Así se imaginan la paz en Toribío, un pueblo que nunca ha experimentado la tranquilidad, y en Usiacurí, uno que no conoció el conflicto.

5 de diciembre de 2015

Toribío

Tener un familiar guerrillero en Toribío, Cauca –tierra de indígenas nasa– es casi lo mismo que haber traicionado en carne propia a este pueblo, el más aporreado por la guerra en Colombia. “Todo el tiempo lo están señalando a uno”, se lamenta Cristina, quien hace 15 años lloró la decisión de su hermano menor de vincularse a las Farc. Alguna vez el muchacho volvió a la casa malherido y los propios vecinos, resentidos, cansados de tanto horror provocado por la guerrilla, lo entregaron a las autoridades. “Prefiero que esté en la cárcel –dice Cristina sin recelos–. Al menos uno sabe dónde está, y que está vivo”.

En Toribío, que ha resistido 670 tomas guerrilleras en los últimos 30 años, algunos pobladores ni siquiera alcanzan a imaginarse la paz.

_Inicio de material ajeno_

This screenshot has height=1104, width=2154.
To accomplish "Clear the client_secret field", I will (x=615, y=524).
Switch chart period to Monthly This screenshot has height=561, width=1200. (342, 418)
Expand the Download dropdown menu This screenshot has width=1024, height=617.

Y mucho menos, el perdón y el olvido. No saben, todavía, cómo van a lidiar con los indígenas nasa que eligieron el bando de las Farc: el grupo guerrillero que semana tras semana los hostigó, los bombardeó y les mató gente; todo, por doblegar a las autoridades y obtener el control de ese territorio estratégico militarmente.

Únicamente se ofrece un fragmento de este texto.